TASKS TO COMPLETE:
- A) In the freshwater lionfish thread, how many tanks does Puff say the store has?
- B) List the usernames of everyone who posts in the freshwater lionfish thread.
- C) Return, word for word, the part of the freshwater lionfish thread starting at "## Puff (Feb" and ending at "(Sep 10, 2005)".

TEXT TO READ:
■ ■ ■ ■ ■ ■ ■

# Freshwater Lionfish



## Puff (Feb 14, 2005)

i was at the LFS today picking up some new equipment. this place has a tonne of tanks, over 100, so i decided to have a look. i watched the redline snakeheads hunting some feeders (saw one scarf a feeder down...pretty awesome), then i saw some rainbow snakeheads, which is something im looking for but not right this moment unfortunately.

at the end of one aisle of tanks i came accross these little fellas, Freshwater lionfish. ive NEVER seen these things before...and they're actually kinda cool...in a Jabba the Hut kind of way...but it would be an awesome fish to own. their spines arent venomous like saltwater lionfish...so that is always a plus!lol


----------



## notaverage (Sep 10, 2005)

Puff said:


> i was at the LFS today picking up some new equipment. this place has a tonne of tanks, over 100, so i decided to have a look. i watched the redline snakeheads hunting some feeders (saw one scarf a feeder down...pretty awesome), then i saw some rainbow snakeheads, which is something im looking for but not right this moment unfortunately.
> 
> at the end of one aisle of tanks i came accross these little fellas, Freshwater lionfish. ive NEVER seen these things before...and they're actually kinda cool...in a Jabba the Hut kind of way...but it would be an awesome fish to own. their spines arent venomous like saltwater lionfish...so that is always a plus!lol


They are Crazy looking! Id love to have a few in one of my tanks.


----------



## cueball (May 24, 2005)

■ ■ ■ ■ ■ ■ ■

RECORDED INFORMATION:
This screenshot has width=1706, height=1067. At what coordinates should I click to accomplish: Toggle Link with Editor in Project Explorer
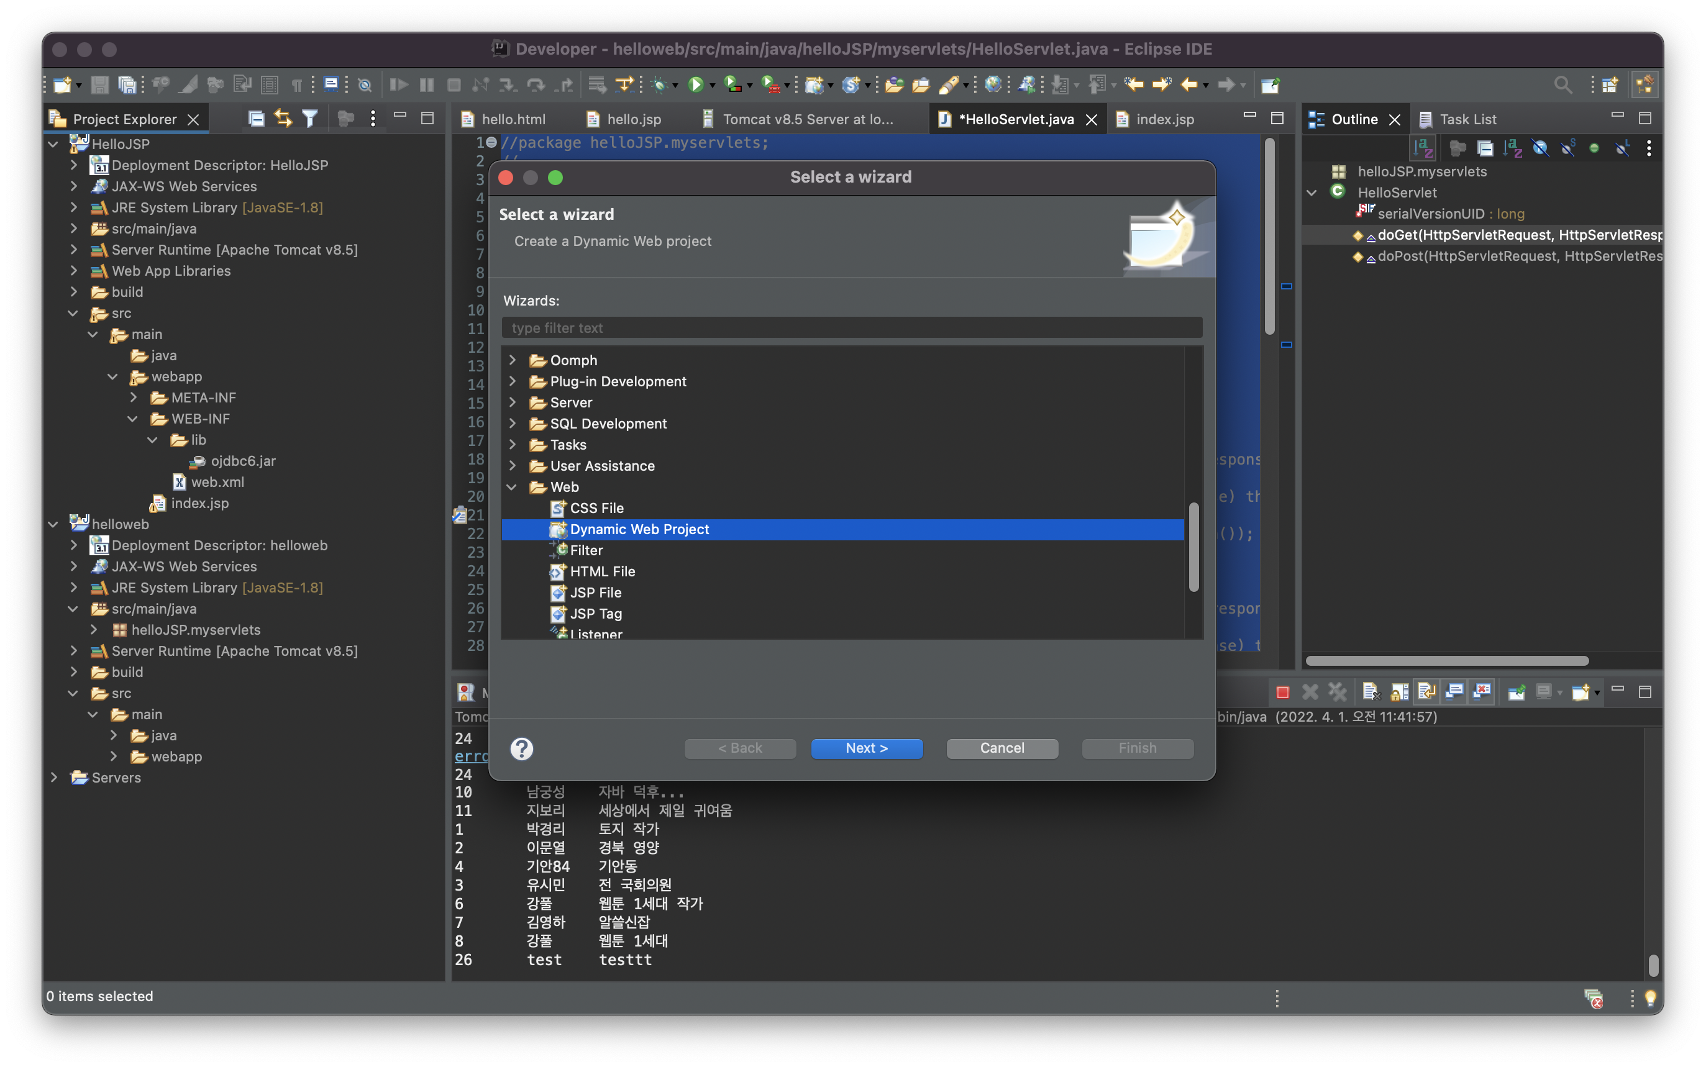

■ ■ ■ ■ ■ ■ ■

ANSWERS TO THE EXERCISE:
- A) Over 100.

- B) Puff, notaverage, cueball

- C)
## Puff (Feb 14, 2005)

i was at the LFS today picking up some new equipment. this place has a tonne of tanks, over 100, so i decided to have a look. i watched the redline snakeheads hunting some feeders (saw one scarf a feeder down...pretty awesome), then i saw some rainbow snakeheads, which is something im looking for but not right this moment unfortunately.

at the end of one aisle of tanks i came accross these little fellas, Freshwater lionfish. ive NEVER seen these things before...and they're actually kinda cool...in a Jabba the Hut kind of way...but it would be an awesome fish to own. their spines arent venomous like saltwater lionfish...so that is always a plus!lol


----------



## notaverage (Sep 10, 2005)